Devemos mostrar aos nossos filhos que temos vários espaços na Igreja, e que esses espaços são utilizados de maneiras diferentes, por exemplo, na cozinha preparamos os alimentos, no templo dedicamos toda a nossa atenção ao nosso Deus. No espaço reservado as crianças elas ficam mais a vontade, e participam de atividades diferenciadas, ativamente, com seus desenhos, com suas perguntas e opiniões, podendo dar sua participação ao final do culto trazendo-nos algo que aprenderam com seu professor.

Mas ao final quando estão se dirigindo ao culto onde estão os adultos devemos ensiná-las que podem vir tranquilamente, que não há necessidade de correrem porque ali vamos estar todos nós, aguardando por elas, com alegria em recebê-las para aprender algo que elas têm sempre a nos dizer. Digam que se sentem muito felizes quando estão na casa do Senhor e que se emocionam quando veem chegar as criancinhas, pois elas sempre têm algo a dizer. Pois até o Cristo demonstrou que queria estar com as crianças. Então disse Jesus: “Deixem vir a mim as crianças e não as impeçam; pois o Reino dos céus pertence aos que são semelhantes a elas”. Mateus 19:14.

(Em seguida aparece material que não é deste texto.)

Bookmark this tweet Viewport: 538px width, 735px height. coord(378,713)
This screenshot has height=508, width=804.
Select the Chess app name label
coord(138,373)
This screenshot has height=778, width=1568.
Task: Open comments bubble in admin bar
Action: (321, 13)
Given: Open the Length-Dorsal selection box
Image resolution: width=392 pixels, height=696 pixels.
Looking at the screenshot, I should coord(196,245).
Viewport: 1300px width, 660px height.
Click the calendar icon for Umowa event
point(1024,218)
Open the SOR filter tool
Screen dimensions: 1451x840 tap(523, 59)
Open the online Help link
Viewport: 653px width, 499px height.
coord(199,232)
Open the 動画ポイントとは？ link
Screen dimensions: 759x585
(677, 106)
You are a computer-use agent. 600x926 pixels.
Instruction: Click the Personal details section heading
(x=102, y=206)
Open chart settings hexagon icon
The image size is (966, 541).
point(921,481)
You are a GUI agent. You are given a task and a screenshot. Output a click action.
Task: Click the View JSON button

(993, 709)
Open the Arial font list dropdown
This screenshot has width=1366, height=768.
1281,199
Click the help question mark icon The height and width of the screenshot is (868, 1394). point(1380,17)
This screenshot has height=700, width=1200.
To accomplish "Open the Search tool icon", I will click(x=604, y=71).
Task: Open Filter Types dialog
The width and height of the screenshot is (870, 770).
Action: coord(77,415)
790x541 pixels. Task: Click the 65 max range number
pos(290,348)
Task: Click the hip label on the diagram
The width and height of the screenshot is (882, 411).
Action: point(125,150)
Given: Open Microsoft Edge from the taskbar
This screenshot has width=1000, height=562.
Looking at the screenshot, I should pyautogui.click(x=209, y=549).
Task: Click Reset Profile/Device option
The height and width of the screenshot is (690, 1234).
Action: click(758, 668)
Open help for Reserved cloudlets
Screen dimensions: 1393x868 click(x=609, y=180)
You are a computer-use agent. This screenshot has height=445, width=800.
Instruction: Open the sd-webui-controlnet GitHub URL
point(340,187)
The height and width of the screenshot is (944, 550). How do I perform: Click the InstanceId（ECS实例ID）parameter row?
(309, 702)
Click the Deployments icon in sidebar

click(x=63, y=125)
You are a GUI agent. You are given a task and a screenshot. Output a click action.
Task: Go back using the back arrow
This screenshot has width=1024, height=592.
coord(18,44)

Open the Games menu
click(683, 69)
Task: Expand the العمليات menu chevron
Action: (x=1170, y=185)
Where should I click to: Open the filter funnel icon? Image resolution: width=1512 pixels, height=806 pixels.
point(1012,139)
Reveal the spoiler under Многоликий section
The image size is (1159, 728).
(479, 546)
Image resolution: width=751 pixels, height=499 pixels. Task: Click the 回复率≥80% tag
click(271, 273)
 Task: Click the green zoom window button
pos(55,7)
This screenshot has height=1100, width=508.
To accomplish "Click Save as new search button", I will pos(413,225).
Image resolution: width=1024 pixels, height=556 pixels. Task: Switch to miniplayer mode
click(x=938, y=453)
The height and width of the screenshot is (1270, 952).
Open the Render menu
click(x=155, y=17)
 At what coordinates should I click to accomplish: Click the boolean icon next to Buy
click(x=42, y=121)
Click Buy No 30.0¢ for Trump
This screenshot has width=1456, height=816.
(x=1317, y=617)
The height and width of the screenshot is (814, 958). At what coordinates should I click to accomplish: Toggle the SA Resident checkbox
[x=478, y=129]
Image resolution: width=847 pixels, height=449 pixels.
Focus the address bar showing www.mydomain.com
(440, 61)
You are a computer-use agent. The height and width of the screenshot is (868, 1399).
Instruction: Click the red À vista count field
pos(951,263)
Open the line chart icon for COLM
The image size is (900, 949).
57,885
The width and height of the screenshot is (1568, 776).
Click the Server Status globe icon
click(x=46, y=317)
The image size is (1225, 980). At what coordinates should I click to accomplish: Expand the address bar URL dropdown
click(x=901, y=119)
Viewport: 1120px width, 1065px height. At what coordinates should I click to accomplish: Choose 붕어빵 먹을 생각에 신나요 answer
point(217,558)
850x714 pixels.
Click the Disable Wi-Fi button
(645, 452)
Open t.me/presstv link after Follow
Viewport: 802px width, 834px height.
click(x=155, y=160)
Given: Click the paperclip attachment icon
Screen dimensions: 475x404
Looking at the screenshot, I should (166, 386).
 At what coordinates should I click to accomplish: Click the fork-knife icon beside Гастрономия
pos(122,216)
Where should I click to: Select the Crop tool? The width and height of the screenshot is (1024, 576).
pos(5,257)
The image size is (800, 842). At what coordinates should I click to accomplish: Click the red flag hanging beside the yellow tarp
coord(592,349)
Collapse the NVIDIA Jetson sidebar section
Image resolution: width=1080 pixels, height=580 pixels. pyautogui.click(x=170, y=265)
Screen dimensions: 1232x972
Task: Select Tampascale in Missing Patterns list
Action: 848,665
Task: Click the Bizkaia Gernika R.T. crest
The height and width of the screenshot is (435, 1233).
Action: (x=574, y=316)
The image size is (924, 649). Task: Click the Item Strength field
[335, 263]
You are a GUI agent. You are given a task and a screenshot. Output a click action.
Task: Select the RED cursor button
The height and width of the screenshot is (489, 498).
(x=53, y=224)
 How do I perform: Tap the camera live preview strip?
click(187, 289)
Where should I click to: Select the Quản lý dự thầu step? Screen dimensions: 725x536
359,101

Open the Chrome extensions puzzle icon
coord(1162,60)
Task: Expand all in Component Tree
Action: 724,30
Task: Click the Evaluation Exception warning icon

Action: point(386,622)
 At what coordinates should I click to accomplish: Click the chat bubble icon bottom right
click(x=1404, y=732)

Espero que cada um de nós possa amar, cada vez mais, os nossos filhos e desejar estar com eles em todos os momentos, inclusive, naqueles em que temos que dispor de tempo para ensinar-lhes mais sobre as coisas celestiais. Creia, o comportamento de seu filho expressa a relação que você estabelece com ele em família, a qualidade do tempo que você dedica a ele, as histórias que você conta para ele, os valores que você transmite a ele nas suas ações, ou seja, tudo que você é e faz influencia no comportamento de seu filho.